The genehackers had glimpsed the future, and they saw a day when people would be defined by the limitations of their imagination, not their DNA. My father loved them. They represented pure creation.
Cartaxus tried to sue them all
for copyright infringement.
Even before the outbreak, the war over the definition of “human” was raging between Cartaxus and the genehackers. When the virus hit, and Cartaxus opened their bunkers, I wasn’t surprised that the only condition of entry was letting them control your panel.
No hacks, no nonstandard apps, no open-source code. People entering the bunker agreed to let Cartaxus wipe it all. The problem was that for a lot of people, that code is what defined them, and for some people it was also keeping them alive. Every app in my measly panel is technically nonstandard, since it was written by my father and never approved by Cartaxus. If I went into a bunker, they’d make me wipe the whole thing. My sensory and healing tech, all nonstandard. All gone.
Cartaxus says these rules are to keep people safe, but my father would have seen the truth, and that’s why he left this plan. He knew they’d withhold the vaccine and use it as blackmail to crush the genehackers once and for all.
“Look,” Cole says, rubbing his face. “Cartaxus’s line on nonstandard tech is firm, but—”
“Firm?” I ask. “They tried to make it a crime to own a genkit. They’ve cut access to their code for anyone living on the surface, and they’ll do the same thing with the vaccine.”
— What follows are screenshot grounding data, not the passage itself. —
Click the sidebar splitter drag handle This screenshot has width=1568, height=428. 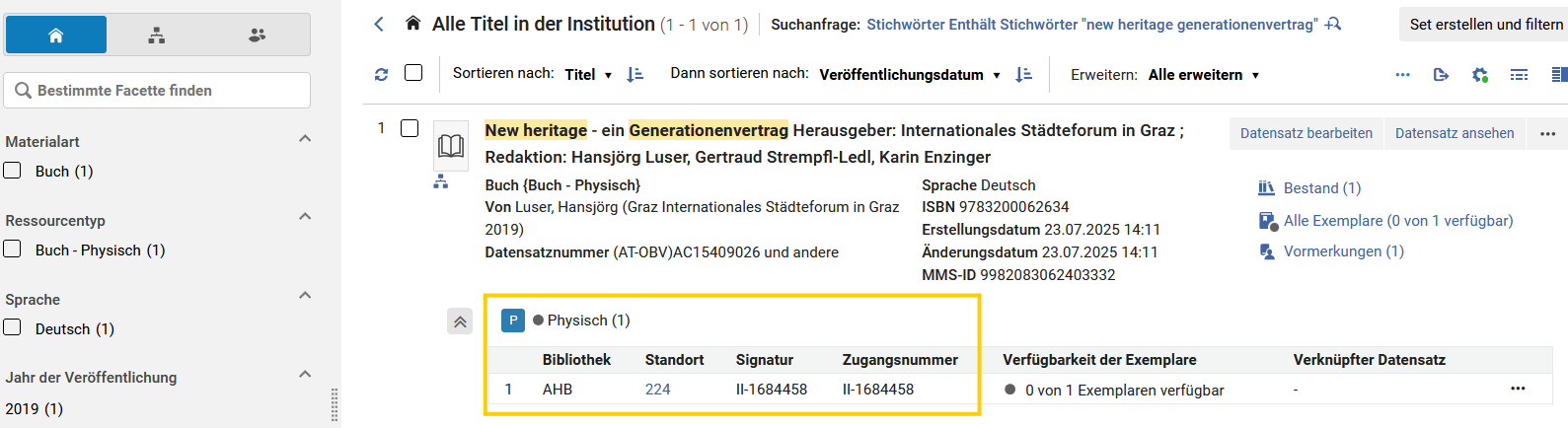(336, 404)
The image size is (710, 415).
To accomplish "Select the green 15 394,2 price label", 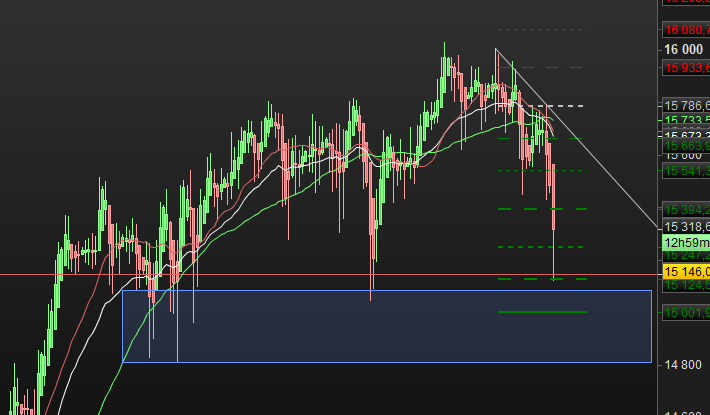I will pos(686,210).
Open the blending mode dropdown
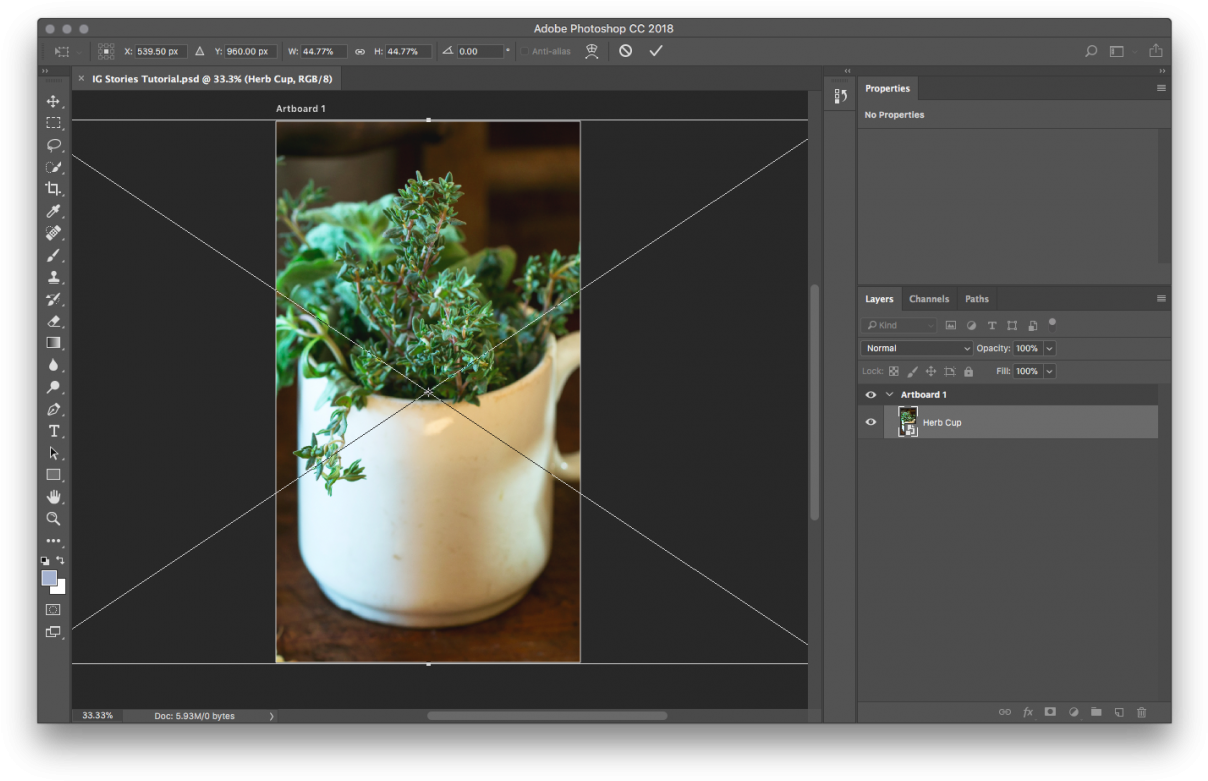Screen dimensions: 1208x781 click(915, 348)
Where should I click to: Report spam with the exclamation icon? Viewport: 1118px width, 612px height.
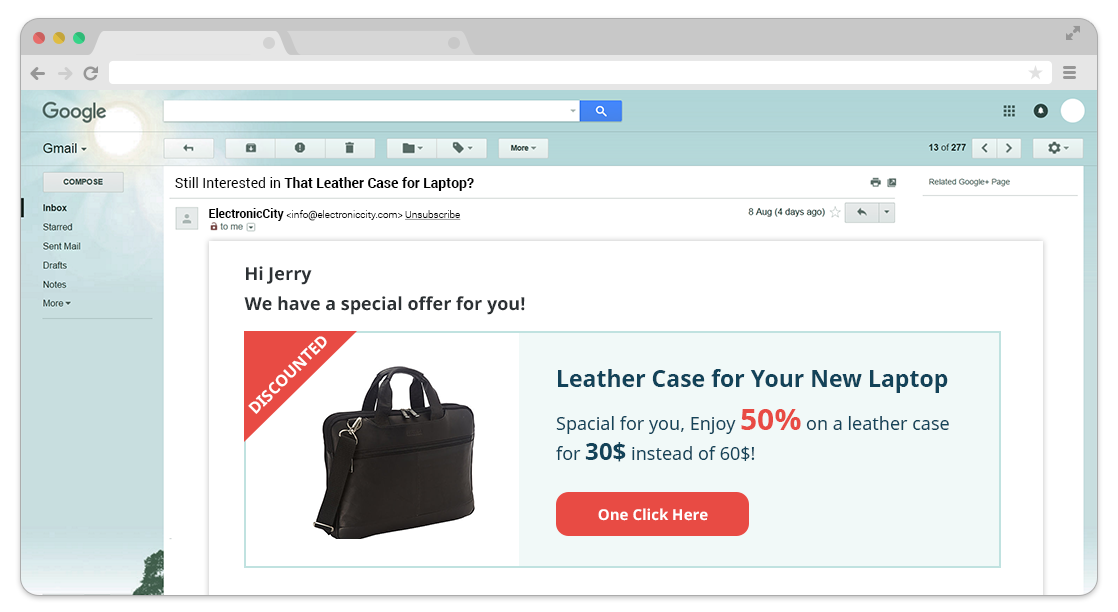point(299,148)
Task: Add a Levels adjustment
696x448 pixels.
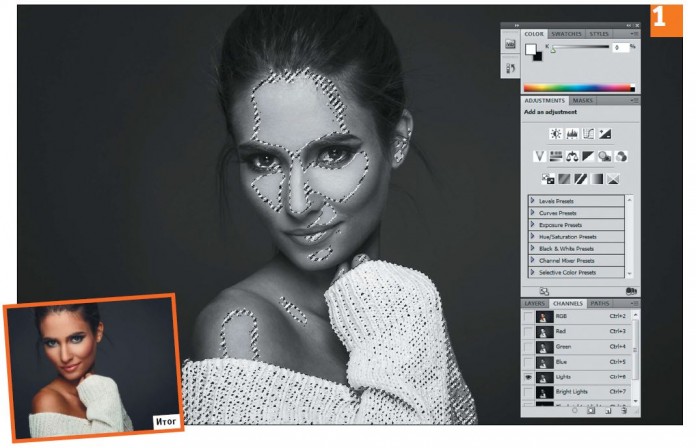Action: point(571,133)
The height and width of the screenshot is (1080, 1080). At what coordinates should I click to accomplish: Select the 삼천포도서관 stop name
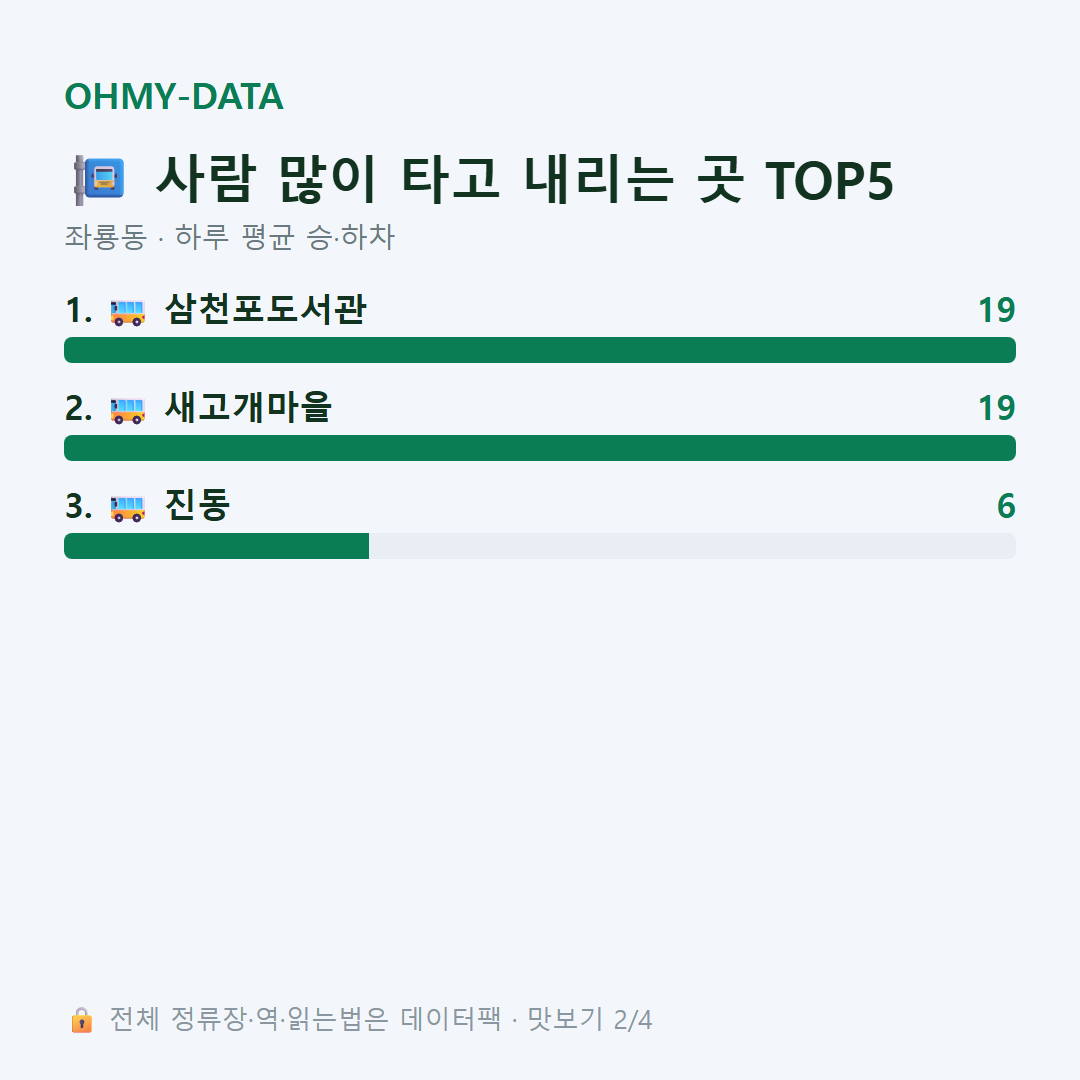(x=266, y=309)
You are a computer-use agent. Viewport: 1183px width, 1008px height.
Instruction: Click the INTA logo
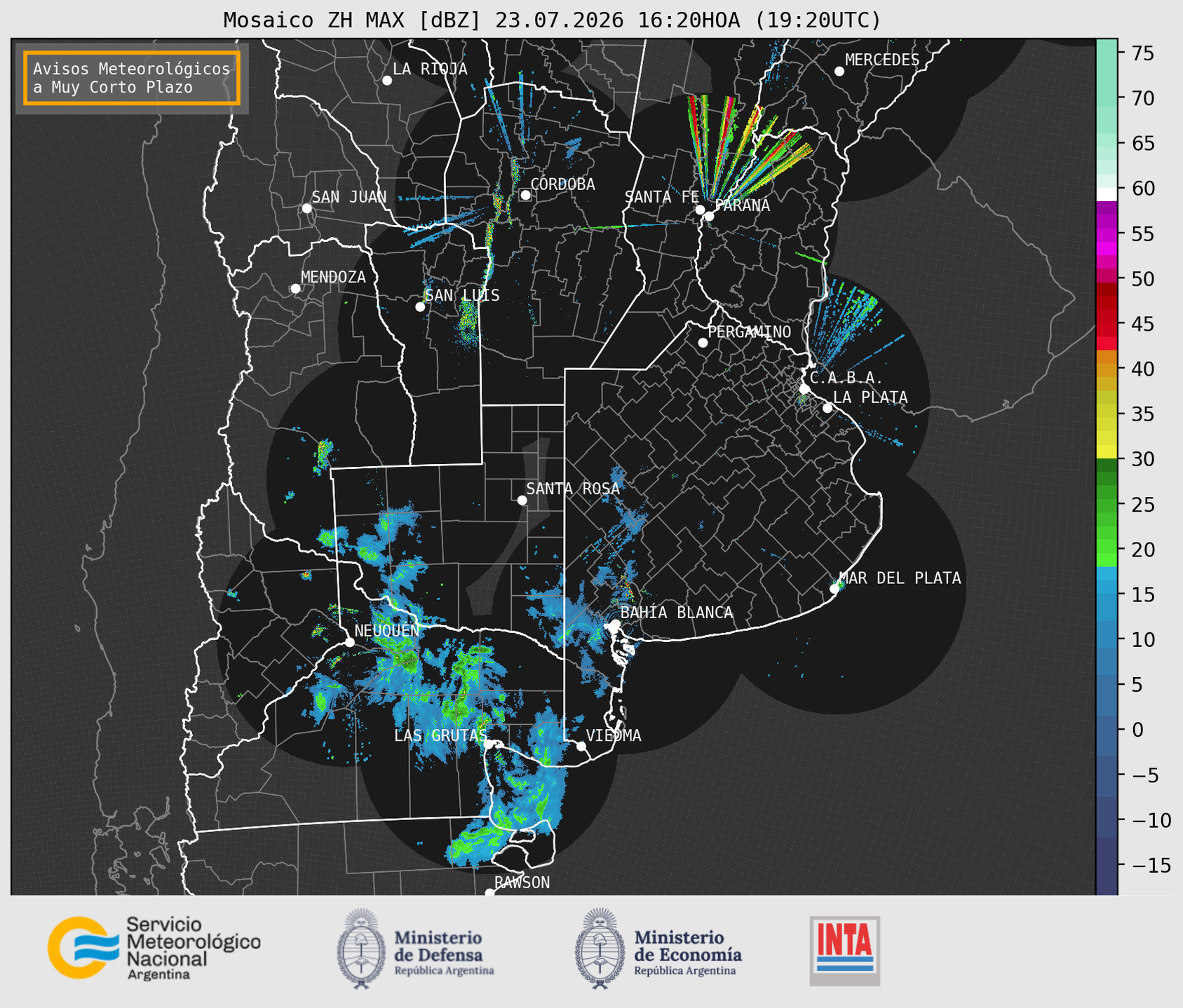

“That’s ridiculous. They want to vaccinate as many people as possible—that’s the only way to kill the virus. They won’t risk losing another vaccine.”
The water around me seems to freeze. The sounds of the forest die away. All I can hear is that little word, echoing. Thundering.
“What do you mean, another vaccine?”
But he doesn’t need to say it. My mind is already clicking into gear, running through my father’s lessons on viruses. In our first summer at the cabin, he showed me the code that made him famous—the gentech vaccine for Influenza X.
It was robust, he said. Previously, flu vaccines would work for a year before Influenza evolved, mutating like the poem in the pigeons. The code would lose its effectiveness, and the vaccine would become obsolete. That’s called fragile code. It uses strategies that nature will shrug off in a few years, flicking them aside in its endless march of evolution. But my father’s code was different. It acted like a knife, unstoppable and true, aimed at the virus’s heart. It would work forever, and once enough people downloaded it, Influenza X simply ceased to exist.